MATERIAL PROVIDED:
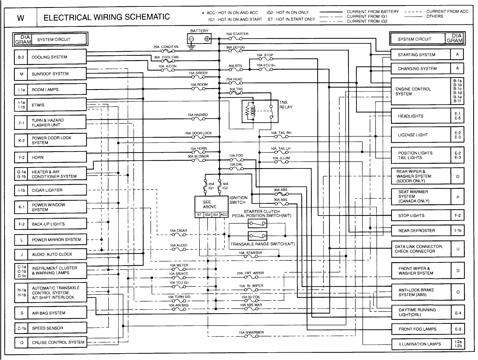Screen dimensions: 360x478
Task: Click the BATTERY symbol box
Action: (x=199, y=39)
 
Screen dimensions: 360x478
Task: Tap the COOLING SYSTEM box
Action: (x=57, y=57)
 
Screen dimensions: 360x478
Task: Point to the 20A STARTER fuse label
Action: (x=237, y=34)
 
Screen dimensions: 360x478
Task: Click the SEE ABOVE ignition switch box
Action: (x=210, y=204)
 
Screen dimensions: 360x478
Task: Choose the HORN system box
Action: (x=57, y=158)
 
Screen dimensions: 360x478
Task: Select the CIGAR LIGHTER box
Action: (x=57, y=190)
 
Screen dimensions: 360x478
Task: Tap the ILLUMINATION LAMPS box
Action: (x=420, y=344)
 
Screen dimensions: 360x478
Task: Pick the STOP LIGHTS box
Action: (x=420, y=215)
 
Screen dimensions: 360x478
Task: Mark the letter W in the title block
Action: (x=21, y=18)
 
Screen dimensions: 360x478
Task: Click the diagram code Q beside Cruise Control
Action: (x=22, y=343)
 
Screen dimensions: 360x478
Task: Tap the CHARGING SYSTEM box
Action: (x=420, y=68)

TASK STATEMENT: Count the lines of the entries above that contain the word "Click", matching case exactly, and give only the number.

SOLUTION TO THIS PROBLEM: 3